More financial disclosure

James Browning, mid-Atlantic region director of Common Cause, who will be speaking at the conference, said the corruption case involving state Sen. Ulysses Currie, D-Prince George’s, underscores the need for more transparency.

Investigators believe that under the guise of being a consultant for Shoppers Food Warehouse, Currie accepted bribes from the grocery chain in order to use his position to do favors for the company. With Maryland’s part-time Legislature, most members have other jobs — and the people should know who pays their lawmakers when they are not in Annapolis. Browning also said that people need to know who is giving money to politicians’ campaigns, since those lawmakers could favor them once in office.

If the state were to make financial disclosure forms, which each elected official fills out annually, more accessible, it would shine a light on the hidden influence exerted on elected officials, Browning said. Right now, in order to see the forms, a person needs to physically go to the State Ethics Commission office in Annapolis and request them. (Currie failed to disclose his income from Shoppers Food Warehouse.)

There is already good access to campaign finance disclosures available on the Maryland State Board of Elections website, he said, but it is now much easier for people to hide behind corporate entities.

As budgets get tighter, Browning said, the people wondering why some items are being cut and others are being spared.

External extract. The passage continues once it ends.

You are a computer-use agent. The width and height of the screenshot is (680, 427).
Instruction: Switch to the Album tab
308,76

“They need to see that the reason is because of campaign donations,” Browning said.

Another problem that could be solved through more transparency is politicians giving money to organizations they are affiliated with, Mossburg said. Sometimes, lawmakers propose grants or funds to nonprofit organizations where they or someone in their family sits on the board. In that case, there is no direct financial payoff for the lawmakers, but they receive indirect benefits.

Hearings, action online

During the last General Assembly session, Mizeur championed legislation to make more information available through the General Assembly’s website. Changes were made administratively, and once the session begins in January, standing committee meetings will be broadcast through the website. The Senate will broadcast live audio of committee hearings, and the House of Delegates will broadcast live video and audio.

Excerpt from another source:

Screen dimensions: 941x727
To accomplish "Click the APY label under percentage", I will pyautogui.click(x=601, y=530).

The long-standing $800 annual fee for the general public to get up-to-the-minute updates on bill status during legislative sessions also has been dropped. The fee generates about $105,000 annually.

Mike Gaudiello, director of information technology for the Department of Legislative Services, said everything is on track for the increased access to begin. Servers were upgraded over the summer, and the General Assembly’s website will be reconfigured with more information about how to access the information.

“Essentially, it’s the same access that we’ve had for many, many years,” Gaudiello said. “The fee has just been removed.”

While Miller has worked toward increasing government transparency, he would give the state a D on information accessibility. There is a lot more that can be done to give people more information on contracts and grants — like easy tracking all recipients of government loans, he said.

Mossburg agreed, and said a lot of government data is available online, especially during the O’Malley administration, but it isn’t always easy for the average person to understand.

“We need more ‘Google government,’” she said, referencing the ease of use of the popular search engine.

She said she hopes those lawmakers participating in the conference, as well as any policymakers in attendance, will listen to what is discussed and use the peoples’ concerns to propose new laws.

Founder and CEO of the Institute for Truth in Accounting Sheila Weinberg said she is counting on it. She will present her group’s model legislation, the “Truth in Accounting Act,” at the conference, which would mandate that the state calculate the budget using generally accepted accounting principles, not “political math.”

Weinberg said many states, including Maryland, tend to artificially move some financial liabilities off of the balance sheets so it appears that budgets have been balanced.